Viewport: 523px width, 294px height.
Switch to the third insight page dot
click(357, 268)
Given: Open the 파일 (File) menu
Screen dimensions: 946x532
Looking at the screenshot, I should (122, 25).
__________________________________________________
PROMPT. Only the lines from the one containing "Switch to the third insight page dot" through the end of the material should be copied, exactly as they stand; please keep both ends.

ANSWER SECTION.
Switch to the third insight page dot
click(357, 268)
Given: Open the 파일 (File) menu
Screen dimensions: 946x532
Looking at the screenshot, I should (122, 25).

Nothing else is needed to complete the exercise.